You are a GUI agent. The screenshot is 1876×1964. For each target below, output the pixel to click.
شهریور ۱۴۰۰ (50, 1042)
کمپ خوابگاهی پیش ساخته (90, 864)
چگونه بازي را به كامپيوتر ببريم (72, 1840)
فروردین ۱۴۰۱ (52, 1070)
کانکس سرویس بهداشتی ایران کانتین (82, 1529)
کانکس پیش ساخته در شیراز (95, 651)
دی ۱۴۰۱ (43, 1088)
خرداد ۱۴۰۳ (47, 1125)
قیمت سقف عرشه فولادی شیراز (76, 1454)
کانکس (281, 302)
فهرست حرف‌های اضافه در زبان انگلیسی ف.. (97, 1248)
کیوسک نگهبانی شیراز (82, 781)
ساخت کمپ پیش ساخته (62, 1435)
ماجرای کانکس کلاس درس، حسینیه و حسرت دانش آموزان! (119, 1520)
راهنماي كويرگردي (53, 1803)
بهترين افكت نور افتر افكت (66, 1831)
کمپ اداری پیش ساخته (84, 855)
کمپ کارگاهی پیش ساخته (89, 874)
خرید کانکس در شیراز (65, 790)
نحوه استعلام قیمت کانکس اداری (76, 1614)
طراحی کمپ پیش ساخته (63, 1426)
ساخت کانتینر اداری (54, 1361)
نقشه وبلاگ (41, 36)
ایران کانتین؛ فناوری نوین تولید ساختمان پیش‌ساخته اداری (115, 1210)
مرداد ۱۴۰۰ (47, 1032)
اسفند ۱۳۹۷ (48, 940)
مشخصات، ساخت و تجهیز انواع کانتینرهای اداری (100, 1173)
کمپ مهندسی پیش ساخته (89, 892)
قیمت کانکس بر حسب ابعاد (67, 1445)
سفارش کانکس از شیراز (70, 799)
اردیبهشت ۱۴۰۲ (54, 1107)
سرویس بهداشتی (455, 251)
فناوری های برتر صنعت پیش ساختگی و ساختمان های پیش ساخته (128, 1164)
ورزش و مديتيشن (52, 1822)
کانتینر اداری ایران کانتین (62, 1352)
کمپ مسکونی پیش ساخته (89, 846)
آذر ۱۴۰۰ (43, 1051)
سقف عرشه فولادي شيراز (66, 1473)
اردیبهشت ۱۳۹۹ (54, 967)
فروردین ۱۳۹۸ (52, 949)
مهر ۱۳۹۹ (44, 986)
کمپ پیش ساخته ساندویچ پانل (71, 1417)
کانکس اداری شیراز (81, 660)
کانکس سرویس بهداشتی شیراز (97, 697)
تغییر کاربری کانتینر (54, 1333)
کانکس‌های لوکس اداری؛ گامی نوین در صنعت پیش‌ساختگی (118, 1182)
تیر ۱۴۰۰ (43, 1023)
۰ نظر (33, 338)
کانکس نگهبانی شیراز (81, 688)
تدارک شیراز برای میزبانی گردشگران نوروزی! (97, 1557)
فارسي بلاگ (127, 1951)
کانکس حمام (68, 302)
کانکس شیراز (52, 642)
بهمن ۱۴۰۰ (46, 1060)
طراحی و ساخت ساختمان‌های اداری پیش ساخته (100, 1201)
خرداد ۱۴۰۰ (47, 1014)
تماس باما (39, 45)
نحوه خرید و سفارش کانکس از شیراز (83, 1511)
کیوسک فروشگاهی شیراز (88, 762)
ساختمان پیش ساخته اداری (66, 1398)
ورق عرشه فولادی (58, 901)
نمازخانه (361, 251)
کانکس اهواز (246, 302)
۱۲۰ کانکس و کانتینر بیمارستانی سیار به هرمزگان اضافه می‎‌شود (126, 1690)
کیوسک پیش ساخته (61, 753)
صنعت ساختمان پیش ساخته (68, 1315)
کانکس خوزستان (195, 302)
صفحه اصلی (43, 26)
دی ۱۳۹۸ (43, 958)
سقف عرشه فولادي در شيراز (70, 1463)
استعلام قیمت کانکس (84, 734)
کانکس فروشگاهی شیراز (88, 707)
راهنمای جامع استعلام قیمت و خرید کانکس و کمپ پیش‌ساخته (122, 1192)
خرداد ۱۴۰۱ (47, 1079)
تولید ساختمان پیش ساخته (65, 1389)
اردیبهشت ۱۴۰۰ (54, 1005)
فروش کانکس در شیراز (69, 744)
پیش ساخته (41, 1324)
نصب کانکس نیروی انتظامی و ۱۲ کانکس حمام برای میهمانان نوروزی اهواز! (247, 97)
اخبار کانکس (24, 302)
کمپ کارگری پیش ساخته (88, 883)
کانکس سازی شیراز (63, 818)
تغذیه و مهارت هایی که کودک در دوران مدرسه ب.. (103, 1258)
----------------
◆ How to complete this task:
Count the lines in the data that contain the string "نگهبانی", and give nothing but that number.

◆ Result for this exercise:
2